- So, we've started a new feature over at our GameCareerGuide.com educational site, which includes analysis of the design of major titles from interesting folks. The first one is an in-depth analysis of Animal Crossing: Wild World for the DS from the saintly (and just slightly crazy) Eric-Jon Waugh.

It's actually called 'Ambition And Compulsory Design In Animal Crossing', and here's a brief extract: "Animal Crossing is sort of an anti-game - if by "game" we're talking about a goal-oriented production where you collect 100% of the allotted trinkets before blowing up the last boss real good. Or if we're thinking of a sandbox, where the player is left unsupervised to conduct middle school science experiments with a game's reality. Neither is this a "god game", where you're given an omnipotent and omniscient overview of a certain scenario - resulting in a sort of a sandbox through a telescope."

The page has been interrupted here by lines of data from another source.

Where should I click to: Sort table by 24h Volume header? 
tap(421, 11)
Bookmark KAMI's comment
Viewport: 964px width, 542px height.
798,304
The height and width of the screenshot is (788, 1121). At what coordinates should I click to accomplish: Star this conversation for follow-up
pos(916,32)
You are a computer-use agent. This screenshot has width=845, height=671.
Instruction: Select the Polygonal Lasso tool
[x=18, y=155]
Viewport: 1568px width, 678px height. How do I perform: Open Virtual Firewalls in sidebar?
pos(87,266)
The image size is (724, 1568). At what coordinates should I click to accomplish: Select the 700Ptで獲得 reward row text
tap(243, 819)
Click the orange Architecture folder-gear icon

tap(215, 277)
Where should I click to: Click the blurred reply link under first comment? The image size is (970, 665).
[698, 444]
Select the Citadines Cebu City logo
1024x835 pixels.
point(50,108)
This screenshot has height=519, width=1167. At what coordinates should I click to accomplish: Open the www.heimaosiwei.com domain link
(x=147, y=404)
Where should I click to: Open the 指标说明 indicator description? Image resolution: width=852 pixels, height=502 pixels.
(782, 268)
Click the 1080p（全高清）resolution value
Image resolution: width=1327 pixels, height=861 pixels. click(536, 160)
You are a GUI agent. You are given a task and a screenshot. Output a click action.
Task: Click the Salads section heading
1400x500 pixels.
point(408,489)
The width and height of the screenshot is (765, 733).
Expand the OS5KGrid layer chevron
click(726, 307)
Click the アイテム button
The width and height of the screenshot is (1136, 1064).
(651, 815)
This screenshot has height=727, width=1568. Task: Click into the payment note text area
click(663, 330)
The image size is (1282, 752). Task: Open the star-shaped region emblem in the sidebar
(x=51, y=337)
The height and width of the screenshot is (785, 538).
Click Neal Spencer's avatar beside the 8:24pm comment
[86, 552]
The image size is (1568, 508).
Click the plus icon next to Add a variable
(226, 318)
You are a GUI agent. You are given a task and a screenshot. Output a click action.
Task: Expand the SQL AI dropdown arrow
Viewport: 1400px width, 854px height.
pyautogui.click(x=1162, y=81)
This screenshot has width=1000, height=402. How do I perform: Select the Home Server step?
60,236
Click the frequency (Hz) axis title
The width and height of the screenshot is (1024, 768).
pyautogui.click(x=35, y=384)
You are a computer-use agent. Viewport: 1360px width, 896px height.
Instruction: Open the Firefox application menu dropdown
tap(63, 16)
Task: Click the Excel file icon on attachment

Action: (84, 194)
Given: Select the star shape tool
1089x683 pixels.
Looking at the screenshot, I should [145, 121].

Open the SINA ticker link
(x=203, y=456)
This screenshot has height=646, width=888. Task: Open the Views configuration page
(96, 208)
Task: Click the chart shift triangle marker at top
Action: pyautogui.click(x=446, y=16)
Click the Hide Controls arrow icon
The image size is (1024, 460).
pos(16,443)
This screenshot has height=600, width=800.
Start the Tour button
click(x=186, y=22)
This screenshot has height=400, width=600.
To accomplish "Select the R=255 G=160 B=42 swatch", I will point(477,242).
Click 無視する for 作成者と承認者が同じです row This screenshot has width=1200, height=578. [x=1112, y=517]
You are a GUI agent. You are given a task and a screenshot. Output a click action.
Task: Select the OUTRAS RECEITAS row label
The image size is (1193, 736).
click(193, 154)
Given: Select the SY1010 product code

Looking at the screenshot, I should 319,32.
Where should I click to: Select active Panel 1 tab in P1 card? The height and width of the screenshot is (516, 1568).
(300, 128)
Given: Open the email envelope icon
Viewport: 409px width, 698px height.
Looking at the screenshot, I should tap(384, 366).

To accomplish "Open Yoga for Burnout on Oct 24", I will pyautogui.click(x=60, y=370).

"The best way I can think of to explain Animal Crossing, strictly in modern videogame terms, is Shenmue without the plot. This isn't a minor distinction, though the reasons aren't as straightforward as they sound. In Shenmue the plot serves as a vague MacGuffin, creating a cognitive dissonance in the player between what knowledge of videogame law and the protagonist's sense of honor (a fun parallel, that) compels the player to do, and what alternative paths the gameworld thrusts before the player." The full piece is lots more 'wacky' fun along those lines!